Nog ellendiger vergaat het Mirek Coutigny, een Gentse pianist die zelfs met bijstand van een drummer en een celliste niet boven het geroezemoes uit raakt. Dan voel je hoe men bij Trix nog altijd niet geleerd heeft om te gaan met die rare ruimte die het Trix Café is. Het oorverdovend netwerken – leer ons de industrie kennen – wringt de composities de nek om. Dit schreeuwt om een herkansing in betere omstandigheden.

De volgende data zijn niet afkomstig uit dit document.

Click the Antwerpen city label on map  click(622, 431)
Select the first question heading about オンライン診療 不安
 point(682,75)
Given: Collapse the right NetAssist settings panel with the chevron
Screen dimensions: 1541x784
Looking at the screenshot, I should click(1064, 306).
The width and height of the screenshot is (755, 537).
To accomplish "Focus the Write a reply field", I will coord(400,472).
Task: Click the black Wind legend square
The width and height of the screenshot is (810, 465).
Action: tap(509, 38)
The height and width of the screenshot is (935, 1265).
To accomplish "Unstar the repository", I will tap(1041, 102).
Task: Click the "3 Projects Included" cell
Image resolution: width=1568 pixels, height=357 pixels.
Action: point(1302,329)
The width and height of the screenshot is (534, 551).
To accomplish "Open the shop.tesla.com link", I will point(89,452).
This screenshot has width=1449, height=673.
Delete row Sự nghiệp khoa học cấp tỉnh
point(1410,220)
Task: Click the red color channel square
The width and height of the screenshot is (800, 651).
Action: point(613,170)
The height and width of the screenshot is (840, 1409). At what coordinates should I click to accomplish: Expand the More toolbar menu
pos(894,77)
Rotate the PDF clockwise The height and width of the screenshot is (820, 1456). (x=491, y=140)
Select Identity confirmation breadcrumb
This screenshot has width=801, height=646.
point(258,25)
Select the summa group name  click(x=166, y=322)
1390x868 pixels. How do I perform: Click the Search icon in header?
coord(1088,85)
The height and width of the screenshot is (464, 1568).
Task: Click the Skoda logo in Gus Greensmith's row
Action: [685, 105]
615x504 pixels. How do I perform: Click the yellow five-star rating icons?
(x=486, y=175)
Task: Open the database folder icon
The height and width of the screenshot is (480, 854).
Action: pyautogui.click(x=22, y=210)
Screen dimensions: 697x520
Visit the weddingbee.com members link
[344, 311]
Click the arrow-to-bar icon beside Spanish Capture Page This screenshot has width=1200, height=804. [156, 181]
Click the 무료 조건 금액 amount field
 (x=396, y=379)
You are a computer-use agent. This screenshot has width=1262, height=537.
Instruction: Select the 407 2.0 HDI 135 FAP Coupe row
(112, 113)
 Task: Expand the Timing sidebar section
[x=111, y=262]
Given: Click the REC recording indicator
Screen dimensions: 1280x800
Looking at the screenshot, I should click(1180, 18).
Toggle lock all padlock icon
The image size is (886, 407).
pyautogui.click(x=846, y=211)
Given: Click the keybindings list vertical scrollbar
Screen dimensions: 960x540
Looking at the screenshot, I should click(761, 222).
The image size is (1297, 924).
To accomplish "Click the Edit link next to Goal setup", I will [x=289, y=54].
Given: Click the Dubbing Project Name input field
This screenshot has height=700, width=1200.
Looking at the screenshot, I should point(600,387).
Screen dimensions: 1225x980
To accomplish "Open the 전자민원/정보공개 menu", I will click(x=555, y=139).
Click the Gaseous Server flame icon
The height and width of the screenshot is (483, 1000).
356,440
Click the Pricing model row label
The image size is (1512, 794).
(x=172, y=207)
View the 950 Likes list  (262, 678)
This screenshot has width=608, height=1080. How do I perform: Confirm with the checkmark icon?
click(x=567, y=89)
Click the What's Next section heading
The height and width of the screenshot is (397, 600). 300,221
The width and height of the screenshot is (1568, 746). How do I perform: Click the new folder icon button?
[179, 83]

Maar dat we dus trots mogen zijn op wat ons land groot maakt. Die fantastische Gentse jazzscene bijvoorbeeld. Dit weekend zal nog maar eens bewezen worden dat er toch ergens iets in het water van de Leie zit dat de plaatselijke muzikanten een overontwikkeld jazz- en funkorgaan geeft. Neem nu PAARD., de nieuwste exponent van die bloeiende scène. Slechts drie man groot: bas, drum en vibrafoon. Lijkt een beetje muf, maar klinkt verdraaid lekker. De ontwapenend naïeve uitstraling van het trio (“Hallo, hoe is’t?”, “Amai, tof dat jullie hier allemaal zijn”) sijpelt op het eerste gehoor door in de muziek die lekker intuïtief en aanstekelijk voort deint. Maar laat je niet om de tuin leiden: die composities steken retestrak in elkaar. Gevarieerd ook: er wordt hard gefunkt, maar er wordt ook gretig rondgestrooid met rock, exotica en, uiteraard, flink wat jazz. Een eerste single komt er binnenkort aan (die klinkt alvast heel goed), maar op een album zal het nog even wachten zijn. Je zal PAARD. dus voorlopig vooral live kunnen zien. Niet dat dat een straf is, wel integendeel.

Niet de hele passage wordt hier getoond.